Exercise prompt:
The entries are to be given again in full. Every word must match.

··· Dataset records ···

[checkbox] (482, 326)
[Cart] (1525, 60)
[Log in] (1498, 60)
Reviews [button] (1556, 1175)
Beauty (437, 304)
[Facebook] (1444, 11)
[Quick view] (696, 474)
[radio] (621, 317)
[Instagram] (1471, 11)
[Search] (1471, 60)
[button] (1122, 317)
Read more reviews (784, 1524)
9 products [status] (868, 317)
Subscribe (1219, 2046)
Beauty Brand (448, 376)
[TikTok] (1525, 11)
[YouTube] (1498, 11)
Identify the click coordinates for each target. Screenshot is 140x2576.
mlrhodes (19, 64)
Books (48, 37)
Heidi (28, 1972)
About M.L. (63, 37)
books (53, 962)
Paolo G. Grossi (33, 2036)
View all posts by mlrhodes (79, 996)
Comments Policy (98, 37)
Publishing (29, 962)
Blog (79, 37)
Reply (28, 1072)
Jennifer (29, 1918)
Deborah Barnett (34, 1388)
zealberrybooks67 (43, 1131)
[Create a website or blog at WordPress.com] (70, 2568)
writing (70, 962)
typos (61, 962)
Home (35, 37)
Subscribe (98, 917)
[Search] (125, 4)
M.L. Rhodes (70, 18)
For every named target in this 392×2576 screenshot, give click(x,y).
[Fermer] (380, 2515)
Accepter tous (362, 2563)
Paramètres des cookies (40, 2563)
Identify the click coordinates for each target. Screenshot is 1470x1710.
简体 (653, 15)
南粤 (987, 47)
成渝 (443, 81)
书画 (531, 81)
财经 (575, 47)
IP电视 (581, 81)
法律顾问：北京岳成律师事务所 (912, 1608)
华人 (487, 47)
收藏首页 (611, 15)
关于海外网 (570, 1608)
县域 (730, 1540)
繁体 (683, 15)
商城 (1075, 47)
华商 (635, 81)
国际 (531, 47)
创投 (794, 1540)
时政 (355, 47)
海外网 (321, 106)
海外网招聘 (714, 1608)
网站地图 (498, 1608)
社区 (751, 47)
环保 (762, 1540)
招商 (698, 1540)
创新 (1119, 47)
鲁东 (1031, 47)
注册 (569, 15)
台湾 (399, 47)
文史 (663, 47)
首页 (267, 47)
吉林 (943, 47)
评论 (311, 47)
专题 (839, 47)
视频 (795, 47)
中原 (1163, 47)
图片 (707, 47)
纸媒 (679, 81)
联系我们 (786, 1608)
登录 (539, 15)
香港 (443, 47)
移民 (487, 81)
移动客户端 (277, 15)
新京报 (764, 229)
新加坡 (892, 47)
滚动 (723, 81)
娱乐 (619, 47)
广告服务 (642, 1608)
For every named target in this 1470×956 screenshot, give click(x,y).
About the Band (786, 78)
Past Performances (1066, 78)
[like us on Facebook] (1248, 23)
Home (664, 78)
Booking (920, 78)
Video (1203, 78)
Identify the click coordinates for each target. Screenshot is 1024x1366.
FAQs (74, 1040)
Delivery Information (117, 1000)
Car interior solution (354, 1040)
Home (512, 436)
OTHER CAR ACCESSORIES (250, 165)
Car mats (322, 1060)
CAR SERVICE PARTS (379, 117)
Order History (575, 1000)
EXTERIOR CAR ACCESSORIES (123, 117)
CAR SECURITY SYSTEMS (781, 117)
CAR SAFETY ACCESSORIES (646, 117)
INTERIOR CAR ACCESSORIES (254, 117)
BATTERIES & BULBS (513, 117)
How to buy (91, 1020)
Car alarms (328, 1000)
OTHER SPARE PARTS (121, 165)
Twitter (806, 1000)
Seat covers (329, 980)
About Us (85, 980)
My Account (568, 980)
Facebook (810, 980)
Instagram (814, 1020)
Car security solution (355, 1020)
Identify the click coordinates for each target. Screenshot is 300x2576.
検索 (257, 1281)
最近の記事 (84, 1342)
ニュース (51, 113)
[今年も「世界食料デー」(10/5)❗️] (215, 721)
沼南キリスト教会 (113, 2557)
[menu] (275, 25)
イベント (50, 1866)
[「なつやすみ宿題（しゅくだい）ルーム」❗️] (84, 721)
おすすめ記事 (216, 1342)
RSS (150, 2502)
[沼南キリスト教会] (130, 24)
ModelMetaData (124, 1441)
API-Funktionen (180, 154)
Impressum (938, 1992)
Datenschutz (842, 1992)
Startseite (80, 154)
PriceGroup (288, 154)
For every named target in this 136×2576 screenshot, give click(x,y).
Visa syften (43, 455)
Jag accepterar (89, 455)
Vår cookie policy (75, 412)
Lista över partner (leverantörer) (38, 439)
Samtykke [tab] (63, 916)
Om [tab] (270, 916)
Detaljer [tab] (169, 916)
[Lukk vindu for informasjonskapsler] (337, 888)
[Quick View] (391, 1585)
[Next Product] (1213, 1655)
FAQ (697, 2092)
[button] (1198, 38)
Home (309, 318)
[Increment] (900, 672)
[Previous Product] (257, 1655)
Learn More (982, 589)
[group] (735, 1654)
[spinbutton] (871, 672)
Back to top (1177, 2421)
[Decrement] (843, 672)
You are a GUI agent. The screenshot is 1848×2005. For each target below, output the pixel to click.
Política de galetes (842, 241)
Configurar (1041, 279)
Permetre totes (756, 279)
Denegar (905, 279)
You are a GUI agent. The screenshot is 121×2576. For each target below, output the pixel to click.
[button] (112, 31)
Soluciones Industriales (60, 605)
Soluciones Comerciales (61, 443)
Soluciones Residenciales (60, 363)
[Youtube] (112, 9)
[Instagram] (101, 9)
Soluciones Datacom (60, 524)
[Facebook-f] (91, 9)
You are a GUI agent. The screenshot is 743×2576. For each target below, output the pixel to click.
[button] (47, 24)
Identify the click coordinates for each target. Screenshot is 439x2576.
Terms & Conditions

···

Solution for this problem:
[checkbox] (482, 326)
[Cart] (1525, 60)
[Log in] (1498, 60)
Reviews [button] (1556, 1175)
Beauty (437, 304)
[Facebook] (1444, 11)
[Quick view] (696, 474)
[radio] (621, 317)
[Instagram] (1471, 11)
[Search] (1471, 60)
[button] (1122, 317)
Read more reviews (784, 1524)
9 products [status] (868, 317)
Subscribe (1219, 2046)
Beauty Brand (448, 376)
[TikTok] (1525, 11)
[YouTube] (1498, 11)
Identify the click coordinates for each target. Screenshot is 140x2576.
mlrhodes (19, 64)
Books (48, 37)
Heidi (28, 1972)
About M.L. (63, 37)
books (53, 962)
Paolo G. Grossi (33, 2036)
View all posts by mlrhodes (79, 996)
Comments Policy (98, 37)
Publishing (29, 962)
Blog (79, 37)
Reply (28, 1072)
Jennifer (29, 1918)
Deborah Barnett (34, 1388)
zealberrybooks67 (43, 1131)
[Create a website or blog at WordPress.com] (70, 2568)
writing (70, 962)
typos (61, 962)
Home (35, 37)
Subscribe (98, 917)
[Search] (125, 4)
M.L. Rhodes (70, 18)
For every named target in this 392×2576 screenshot, give click(x,y).
[Fermer] (380, 2515)
Accepter tous (362, 2563)
Paramètres des cookies (40, 2563)
Identify the click coordinates for each target. Screenshot is 1470x1710.
简体 (653, 15)
南粤 (987, 47)
成渝 (443, 81)
书画 (531, 81)
财经 (575, 47)
IP电视 (581, 81)
法律顾问：北京岳成律师事务所 (912, 1608)
华人 (487, 47)
收藏首页 (611, 15)
关于海外网 (570, 1608)
县域 (730, 1540)
繁体 (683, 15)
商城 (1075, 47)
华商 (635, 81)
国际 (531, 47)
创投 (794, 1540)
时政 (355, 47)
海外网 (321, 106)
海外网招聘 (714, 1608)
网站地图 (498, 1608)
社区 (751, 47)
环保 (762, 1540)
招商 (698, 1540)
创新 (1119, 47)
鲁东 (1031, 47)
注册 (569, 15)
台湾 (399, 47)
文史 (663, 47)
首页 (267, 47)
吉林 (943, 47)
评论 (311, 47)
专题 (839, 47)
视频 (795, 47)
中原 (1163, 47)
图片 (707, 47)
纸媒 (679, 81)
联系我们 (786, 1608)
登录 (539, 15)
香港 (443, 47)
移民 (487, 81)
移动客户端 (277, 15)
新京报 (764, 229)
新加坡 (892, 47)
滚动 (723, 81)
娱乐 (619, 47)
广告服务 (642, 1608)
For every named target in this 1470×956 screenshot, give click(x,y).
About the Band (786, 78)
Past Performances (1066, 78)
[like us on Facebook] (1248, 23)
Home (664, 78)
Booking (920, 78)
Video (1203, 78)
Identify the click coordinates for each target. Screenshot is 1024x1366.
FAQs (74, 1040)
Delivery Information (117, 1000)
Car interior solution (354, 1040)
Home (512, 436)
OTHER CAR ACCESSORIES (250, 165)
Car mats (322, 1060)
CAR SERVICE PARTS (379, 117)
Order History (575, 1000)
EXTERIOR CAR ACCESSORIES (123, 117)
CAR SECURITY SYSTEMS (781, 117)
CAR SAFETY ACCESSORIES (646, 117)
INTERIOR CAR ACCESSORIES (254, 117)
BATTERIES & BULBS (513, 117)
How to buy (91, 1020)
Car alarms (328, 1000)
OTHER SPARE PARTS (121, 165)
Twitter (806, 1000)
Seat covers (329, 980)
About Us (85, 980)
My Account (568, 980)
Facebook (810, 980)
Instagram (814, 1020)
Car security solution (355, 1020)
Identify the click coordinates for each target. Screenshot is 300x2576.
検索 (257, 1281)
最近の記事 (84, 1342)
ニュース (51, 113)
[今年も「世界食料デー」(10/5)❗️] (215, 721)
沼南キリスト教会 (113, 2557)
[menu] (275, 25)
イベント (50, 1866)
[「なつやすみ宿題（しゅくだい）ルーム」❗️] (84, 721)
おすすめ記事 (216, 1342)
RSS (150, 2502)
[沼南キリスト教会] (130, 24)
ModelMetaData (124, 1441)
API-Funktionen (180, 154)
Impressum (938, 1992)
Datenschutz (842, 1992)
Startseite (80, 154)
PriceGroup (288, 154)
For every named target in this 136×2576 screenshot, give click(x,y).
Visa syften (43, 455)
Jag accepterar (89, 455)
Vår cookie policy (75, 412)
Lista över partner (leverantörer) (38, 439)
Samtykke [tab] (63, 916)
Om [tab] (270, 916)
Detaljer [tab] (169, 916)
[Lukk vindu for informasjonskapsler] (337, 888)
[Quick View] (391, 1585)
[Next Product] (1213, 1655)
FAQ (697, 2092)
[button] (1198, 38)
Home (309, 318)
[Increment] (900, 672)
[Previous Product] (257, 1655)
Learn More (982, 589)
[group] (735, 1654)
[spinbutton] (871, 672)
Back to top (1177, 2421)
[Decrement] (843, 672)
You are a GUI agent. The screenshot is 1848×2005. For each target below, output the pixel to click.
Política de galetes (842, 241)
Configurar (1041, 279)
Permetre totes (756, 279)
Denegar (905, 279)
You are a GUI agent. The screenshot is 121×2576. For each target below, output the pixel to click.
[button] (112, 31)
Soluciones Industriales (60, 605)
Soluciones Comerciales (61, 443)
Soluciones Residenciales (60, 363)
[Youtube] (112, 9)
[Instagram] (101, 9)
Soluciones Datacom (60, 524)
[Facebook-f] (91, 9)
You are a GUI agent. The screenshot is 743×2576. For each target below, output the pixel to click.
[button] (47, 24)
Identify the click coordinates for each target. Screenshot is 439x2576.
Terms & Conditions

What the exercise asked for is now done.